**Task goal:**
Two lines mark the range in the entries below: the one holding "This screenshot has width=829, height=708." and the one holding "Given: Click the smiling face emoji". Set down those two and all lines between them, exactly.

[Recorded data]
[Start of Attachment]

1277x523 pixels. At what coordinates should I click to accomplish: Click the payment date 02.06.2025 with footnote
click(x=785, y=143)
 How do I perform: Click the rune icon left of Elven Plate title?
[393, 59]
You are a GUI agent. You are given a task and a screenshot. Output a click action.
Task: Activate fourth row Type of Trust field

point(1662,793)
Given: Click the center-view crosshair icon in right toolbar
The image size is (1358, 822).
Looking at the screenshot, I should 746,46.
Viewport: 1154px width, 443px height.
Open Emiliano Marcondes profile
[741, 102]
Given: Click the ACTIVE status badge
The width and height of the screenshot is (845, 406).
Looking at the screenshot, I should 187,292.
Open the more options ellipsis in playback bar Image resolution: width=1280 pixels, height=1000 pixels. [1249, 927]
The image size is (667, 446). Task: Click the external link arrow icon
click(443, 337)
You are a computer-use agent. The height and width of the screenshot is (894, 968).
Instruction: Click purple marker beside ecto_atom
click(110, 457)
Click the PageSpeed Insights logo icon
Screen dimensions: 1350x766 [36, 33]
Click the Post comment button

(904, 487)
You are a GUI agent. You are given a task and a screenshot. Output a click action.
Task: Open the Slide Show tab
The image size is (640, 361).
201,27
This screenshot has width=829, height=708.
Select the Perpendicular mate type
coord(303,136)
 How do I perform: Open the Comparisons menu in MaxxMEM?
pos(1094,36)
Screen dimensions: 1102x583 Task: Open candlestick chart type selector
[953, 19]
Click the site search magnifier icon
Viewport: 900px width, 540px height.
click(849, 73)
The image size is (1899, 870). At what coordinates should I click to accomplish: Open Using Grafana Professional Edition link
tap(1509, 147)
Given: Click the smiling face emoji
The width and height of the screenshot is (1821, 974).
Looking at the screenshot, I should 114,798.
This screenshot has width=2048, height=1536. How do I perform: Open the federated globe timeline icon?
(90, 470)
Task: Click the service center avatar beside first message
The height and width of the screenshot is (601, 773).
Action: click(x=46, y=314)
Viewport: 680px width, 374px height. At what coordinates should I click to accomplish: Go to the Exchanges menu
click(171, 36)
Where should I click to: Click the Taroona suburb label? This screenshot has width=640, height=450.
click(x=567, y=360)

[End of Attachment]

**Output below:**
This screenshot has width=829, height=708.
Select the Perpendicular mate type
coord(303,136)
 How do I perform: Open the Comparisons menu in MaxxMEM?
pos(1094,36)
Screen dimensions: 1102x583 Task: Open candlestick chart type selector
[953, 19]
Click the site search magnifier icon
Viewport: 900px width, 540px height.
click(849, 73)
The image size is (1899, 870). At what coordinates should I click to accomplish: Open Using Grafana Professional Edition link
tap(1509, 147)
Given: Click the smiling face emoji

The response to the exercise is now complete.